*** Data in this exercise Section Begins ***
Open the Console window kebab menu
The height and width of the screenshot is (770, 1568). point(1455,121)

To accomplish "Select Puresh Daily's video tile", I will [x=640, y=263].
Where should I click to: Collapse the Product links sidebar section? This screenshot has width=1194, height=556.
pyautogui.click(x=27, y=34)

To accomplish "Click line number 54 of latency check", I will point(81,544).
*** Data in this exercise Section Ends ***
*** Data in this exercise Section Begins ***
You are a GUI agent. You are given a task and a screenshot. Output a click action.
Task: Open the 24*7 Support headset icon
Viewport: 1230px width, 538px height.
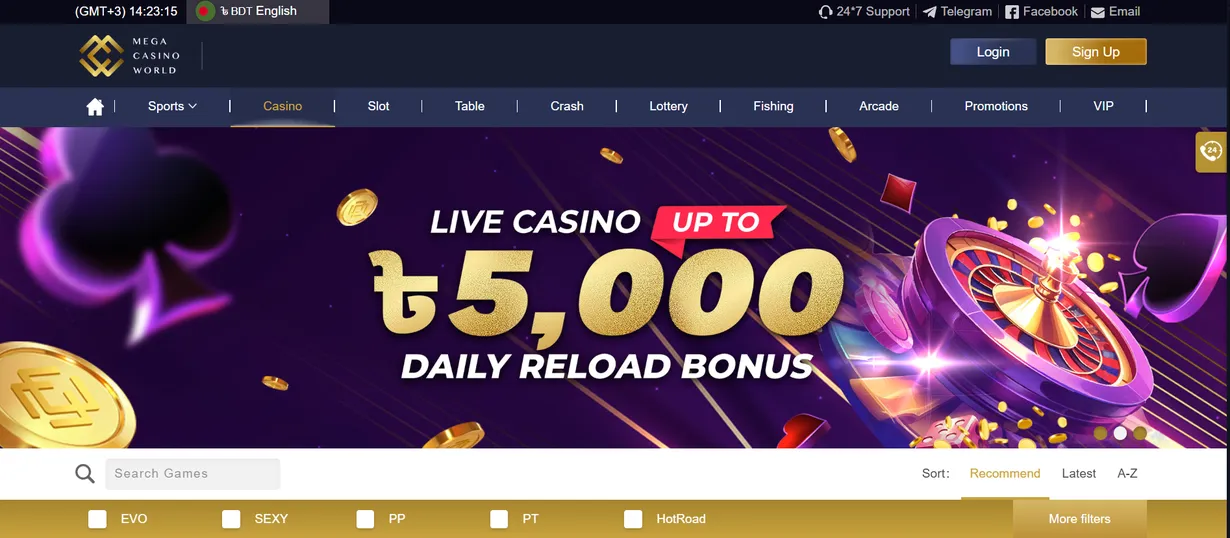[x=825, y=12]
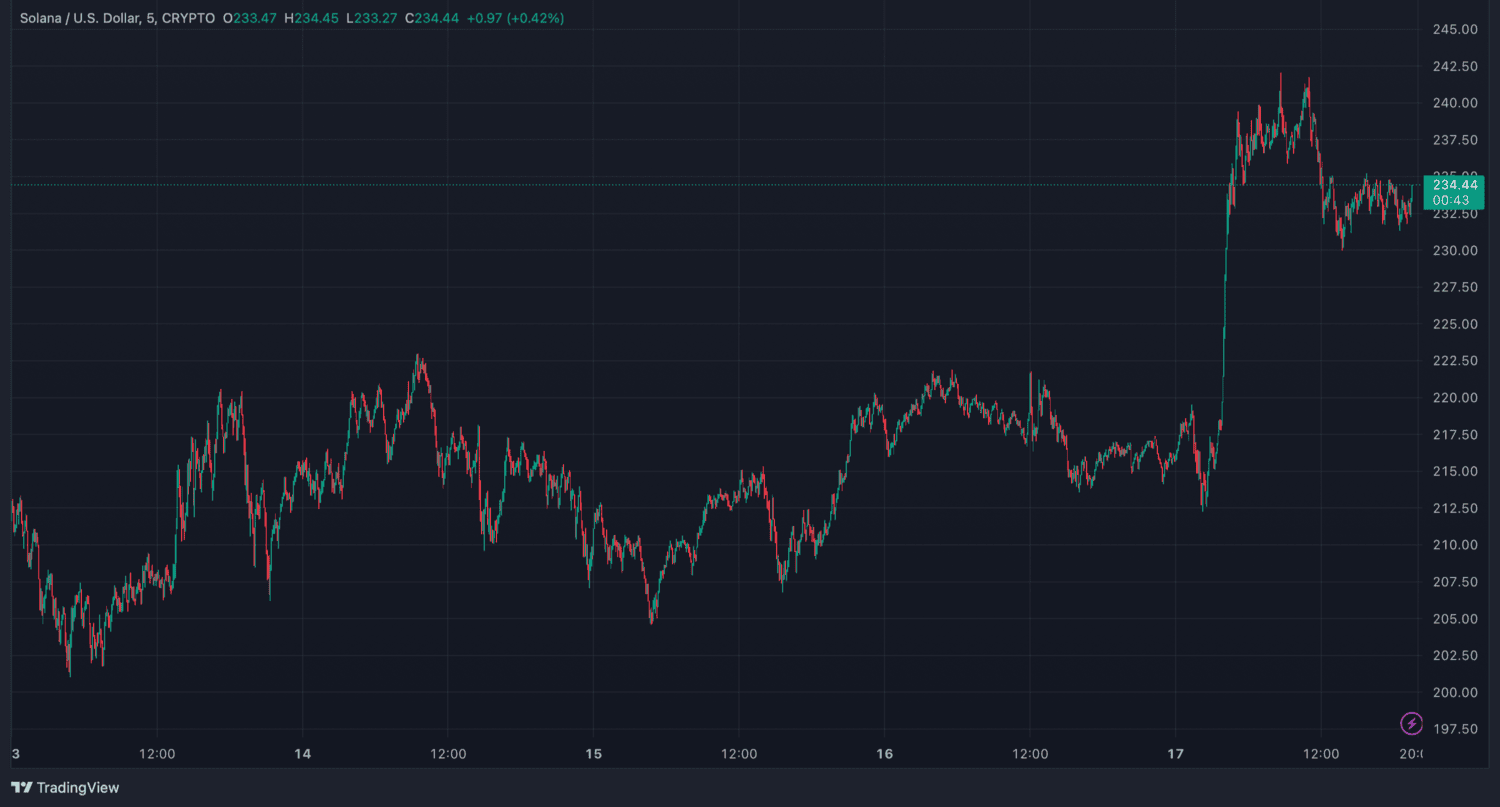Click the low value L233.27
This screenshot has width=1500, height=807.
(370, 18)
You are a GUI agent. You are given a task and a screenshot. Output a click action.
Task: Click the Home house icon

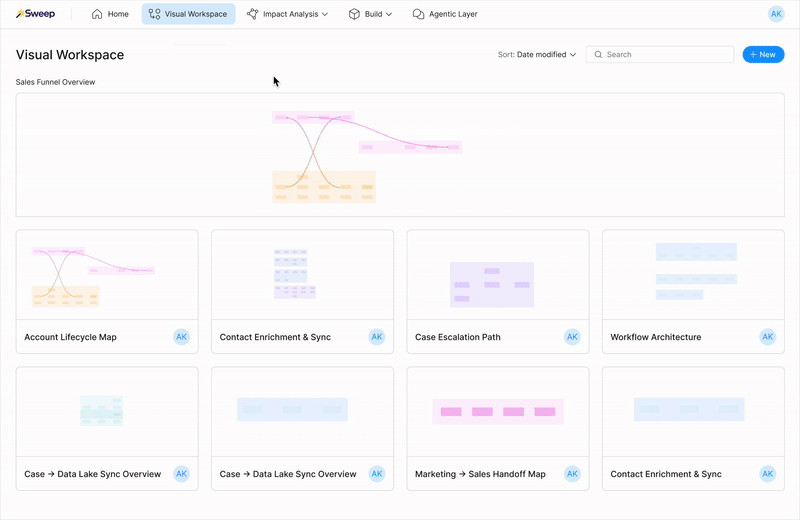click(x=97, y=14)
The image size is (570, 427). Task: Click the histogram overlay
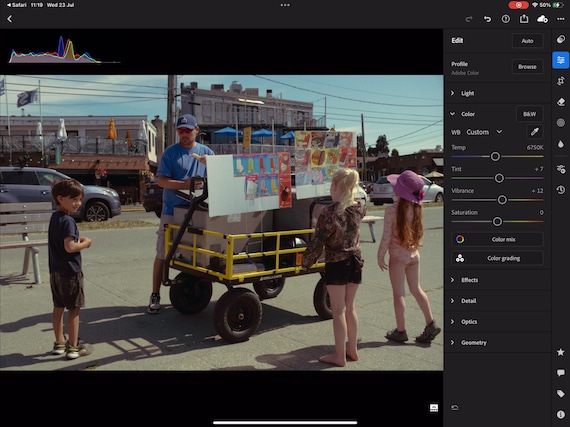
*** Data in this exercise Section Ends ***
**Task description**
Looking above, find the stretch of lines that opens with the one holding "Task: Click the Home house icon" and closes with the one holding "The image size". Copy it exactly, pictures excluded.

**Output for this exercise**
Task: Click the Home house icon

click(x=97, y=14)
The image size is (570, 427). Task: Click the histogram overlay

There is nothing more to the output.